Writing professors, George Williams and Jonathan Rabb, stepped onto the SCAD Museum of Art theater stage, both ready and eager to discuss their latest novels, “Zoë,” and “Among the Living,” respectively. On Wednesday, Jan. 25, at 5 p.m., the two were introduced by writing professor, Lee Griffith, while students and professors filled the auditorium’s seats.
Williams–blue eyes peeking out from behind wire-framed glasses–read his first chapter and a piece from his second, revealing the plot; Zoë, a 15-year-old girl, plays hooky from high school and hops in a truck with an elderly man, venturing on a road trip across the country. Her teenage angst is justified by her mother’s recent death, step-father’s abusive nature and her own heartbreak.
She says in his novel, “So I fell in love twice with the same jerk and got f**ked three times.

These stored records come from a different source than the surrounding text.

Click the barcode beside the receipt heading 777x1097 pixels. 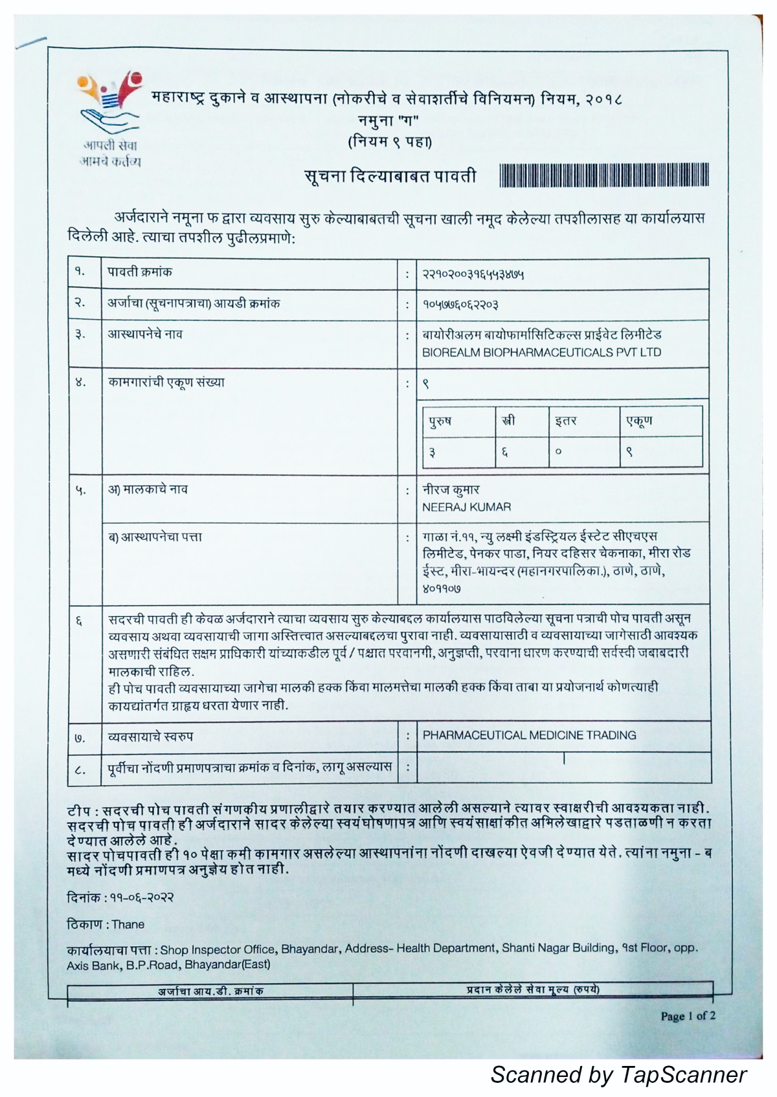coord(603,176)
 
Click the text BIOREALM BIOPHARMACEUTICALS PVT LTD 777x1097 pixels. coord(541,353)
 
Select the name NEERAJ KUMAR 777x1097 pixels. coord(466,507)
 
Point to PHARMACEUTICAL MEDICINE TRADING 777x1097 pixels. coord(529,735)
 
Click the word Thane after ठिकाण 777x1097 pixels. coord(128,924)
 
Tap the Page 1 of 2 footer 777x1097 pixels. coord(688,1016)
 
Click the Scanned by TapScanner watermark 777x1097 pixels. coord(618,1074)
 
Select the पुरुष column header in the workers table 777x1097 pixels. coord(440,421)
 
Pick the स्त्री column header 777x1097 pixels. coord(508,421)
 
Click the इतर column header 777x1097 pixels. coord(565,421)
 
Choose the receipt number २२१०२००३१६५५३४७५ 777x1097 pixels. coord(473,274)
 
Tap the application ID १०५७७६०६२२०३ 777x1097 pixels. coord(460,304)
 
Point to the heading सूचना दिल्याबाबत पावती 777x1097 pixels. coord(390,176)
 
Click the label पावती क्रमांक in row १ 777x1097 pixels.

But made love only once.” While the language falls under the NSFW category, the book seems to offer an adventurous spirit and a hint of humorous cynicism.
Before reading an excerpt of “Among the Living,” Rabb spoke on a reoccurring theme within his books. His previous novels, all set in Europe, revolved around forms of uncertainty; he argued the same can be said for his latest, set in Savannah, Ga. As a historical fiction writer, Rabb said he’s “always been drawn to the past,” and as a Jewish man, he found himself connecting to his main character, Yitzhak Goldah, through his faith.
“Among the Living” begins with Goldah arriving to Savannah, via train. While the character was inspired by Rabb’s cousin, he found a parallel between the fictional character and himself; while Goldah was discovering what it was like to live in Savannah, so was Rabb.
Both authors mention it took years to complete their novels, Rabb even stating his hardest day was when he thought he couldn’t finish the book. He stopped working on “Among the Living” for a year, but thanks teaching for the motivation to return to it. “Everyday I’m going to students, going ‘you’ve got to do this,’ and I think somehow that came back to me and I said, ‘c’mon, you can’t keep on telling them to do this. You’ve got to do it, too,’” Rabb said.
And when inspiration came, it raged. Williams said he had a road trip novel in mind that was provoked when he traveled to the south of France, a prominent location in his text, and Rabb attributes his genius to his personal, family background.
When asked if he is working on anything currently, Williams said, “always.” He has finished another text, in which he describes his main character as a “wicked son of a b*tch” who causes chaos everywhere he goes, set to publish next year. Rabb returns to the backdrop of Europe with his next project, working on something set in early 17–century Venice.
The night concluded with a Q&A and book signing. The authors sat behind a red-clothed table to chat with attendees and give out their John Hancock’s. Both Rabb and Williams’ advice to young writers is persistence and in Williams’ words, those who get published are those who don’t give up. “Every day, every day, write. You have to,” Rabb said. “Staring at the wall is writing, staring at Facebook is not.”
Both of their novels are available for purchase on amazon.